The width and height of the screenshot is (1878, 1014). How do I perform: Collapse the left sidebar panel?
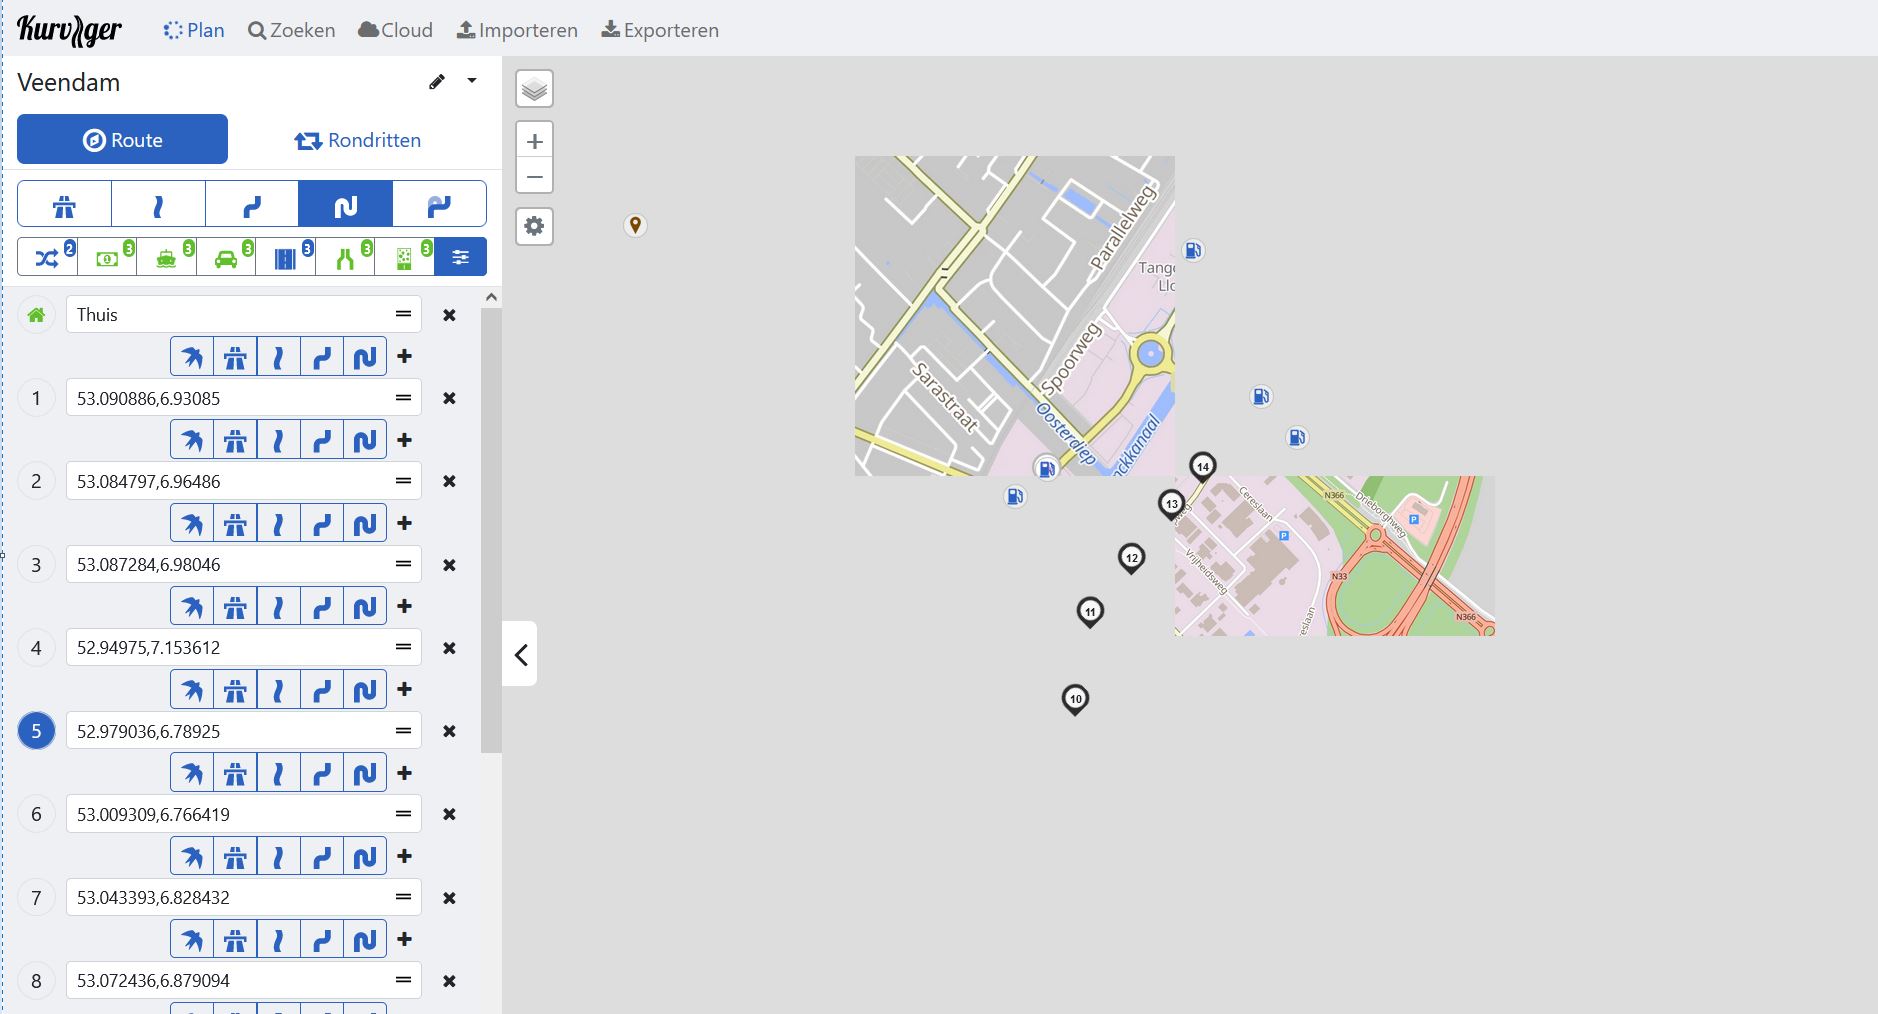click(x=520, y=654)
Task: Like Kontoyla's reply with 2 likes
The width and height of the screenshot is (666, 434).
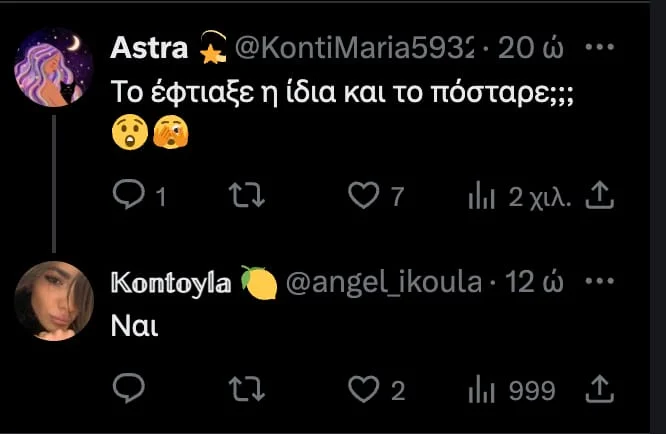Action: pyautogui.click(x=362, y=389)
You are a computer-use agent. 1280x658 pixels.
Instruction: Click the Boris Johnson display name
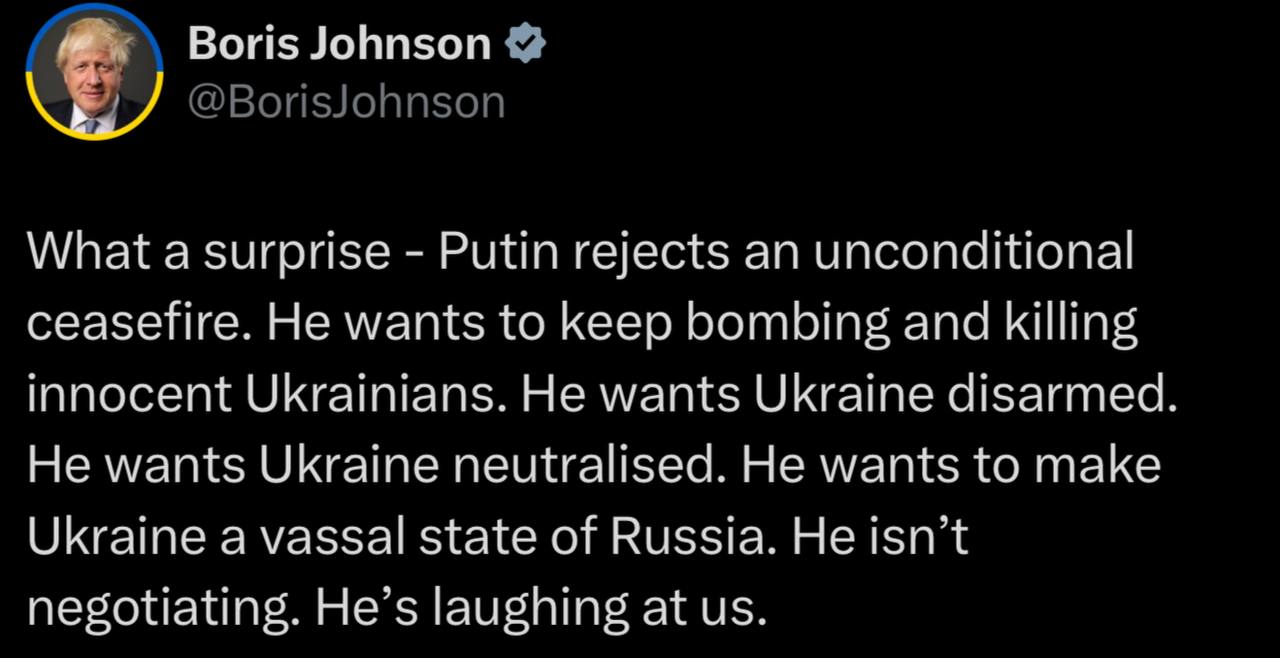tap(339, 45)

▶ Required task
Write out every line of the entries above again, requests included, and shift each coordinate in the answers by adding 7 to it. Leave the pictures out of your reply.

▶ The output
The width and height of the screenshot is (1878, 1014). How do I perform: Collapse the left sidebar panel?
click(x=527, y=661)
Task: Like Kontoyla's reply with 2 likes
The width and height of the screenshot is (666, 434).
Action: pyautogui.click(x=369, y=396)
You are a computer-use agent. 1280x658 pixels.
Instruction: Click the Boris Johnson display name
tap(346, 52)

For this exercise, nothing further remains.